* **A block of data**
========
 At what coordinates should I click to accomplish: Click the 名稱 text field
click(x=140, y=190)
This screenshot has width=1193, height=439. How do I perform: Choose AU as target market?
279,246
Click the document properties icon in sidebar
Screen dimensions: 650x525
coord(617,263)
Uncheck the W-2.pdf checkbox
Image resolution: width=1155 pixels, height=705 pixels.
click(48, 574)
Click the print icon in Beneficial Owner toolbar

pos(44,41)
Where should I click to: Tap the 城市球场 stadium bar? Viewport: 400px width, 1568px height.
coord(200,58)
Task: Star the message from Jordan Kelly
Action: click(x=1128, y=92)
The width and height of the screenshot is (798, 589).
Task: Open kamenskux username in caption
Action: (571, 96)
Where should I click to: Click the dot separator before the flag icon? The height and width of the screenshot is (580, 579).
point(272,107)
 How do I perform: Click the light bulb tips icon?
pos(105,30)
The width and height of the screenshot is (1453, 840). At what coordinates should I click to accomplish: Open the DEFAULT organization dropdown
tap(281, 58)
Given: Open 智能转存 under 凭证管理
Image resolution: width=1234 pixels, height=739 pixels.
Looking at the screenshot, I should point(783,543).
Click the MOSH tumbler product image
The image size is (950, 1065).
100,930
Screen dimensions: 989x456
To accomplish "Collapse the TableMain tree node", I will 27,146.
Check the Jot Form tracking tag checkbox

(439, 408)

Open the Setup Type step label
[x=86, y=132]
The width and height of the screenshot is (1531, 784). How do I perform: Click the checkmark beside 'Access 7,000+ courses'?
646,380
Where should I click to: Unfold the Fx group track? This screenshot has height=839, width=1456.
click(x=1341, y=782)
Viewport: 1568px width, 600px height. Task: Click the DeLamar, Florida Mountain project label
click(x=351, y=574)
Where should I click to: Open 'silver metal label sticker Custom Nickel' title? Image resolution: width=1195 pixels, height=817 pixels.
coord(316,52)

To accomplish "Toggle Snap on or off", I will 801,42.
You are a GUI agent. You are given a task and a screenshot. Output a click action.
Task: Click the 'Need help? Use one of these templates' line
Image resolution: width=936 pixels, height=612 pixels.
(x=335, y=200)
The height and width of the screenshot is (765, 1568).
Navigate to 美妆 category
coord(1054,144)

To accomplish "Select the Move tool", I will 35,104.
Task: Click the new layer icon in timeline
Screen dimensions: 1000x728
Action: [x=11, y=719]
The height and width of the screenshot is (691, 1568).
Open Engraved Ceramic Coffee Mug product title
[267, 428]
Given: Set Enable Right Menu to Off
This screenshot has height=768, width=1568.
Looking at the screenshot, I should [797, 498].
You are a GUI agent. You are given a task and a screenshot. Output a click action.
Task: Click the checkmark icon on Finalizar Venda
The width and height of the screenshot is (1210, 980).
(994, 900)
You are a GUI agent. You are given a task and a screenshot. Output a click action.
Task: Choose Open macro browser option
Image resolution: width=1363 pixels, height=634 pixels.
========
* **What is expected**
Please return word for word the lines starting at the one containing "I will 35,104." and ending at the last line of the rows above, both included.

* **Solution to the problem**
To accomplish "Select the Move tool", I will 35,104.
Task: Click the new layer icon in timeline
Screen dimensions: 1000x728
Action: [x=11, y=719]
The height and width of the screenshot is (691, 1568).
Open Engraved Ceramic Coffee Mug product title
[267, 428]
Given: Set Enable Right Menu to Off
This screenshot has height=768, width=1568.
Looking at the screenshot, I should [797, 498].
You are a GUI agent. You are given a task and a screenshot. Output a click action.
Task: Click the checkmark icon on Finalizar Venda
The width and height of the screenshot is (1210, 980).
(994, 900)
You are a GUI agent. You are given a task and a screenshot. Output a click action.
Task: Choose Open macro browser option
Image resolution: width=1363 pixels, height=634 pixels.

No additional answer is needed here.